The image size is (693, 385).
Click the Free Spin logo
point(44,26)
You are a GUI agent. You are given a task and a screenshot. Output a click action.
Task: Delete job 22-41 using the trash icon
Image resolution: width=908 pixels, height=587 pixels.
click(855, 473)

**GIVEN EXERCISE**. Write out every item above verbatim, keeping each line as it appears.

**EXERCISE SOLUTION**.
The image size is (693, 385).
Click the Free Spin logo
point(44,26)
You are a GUI agent. You are given a task and a screenshot. Output a click action.
Task: Delete job 22-41 using the trash icon
Image resolution: width=908 pixels, height=587 pixels.
click(855, 473)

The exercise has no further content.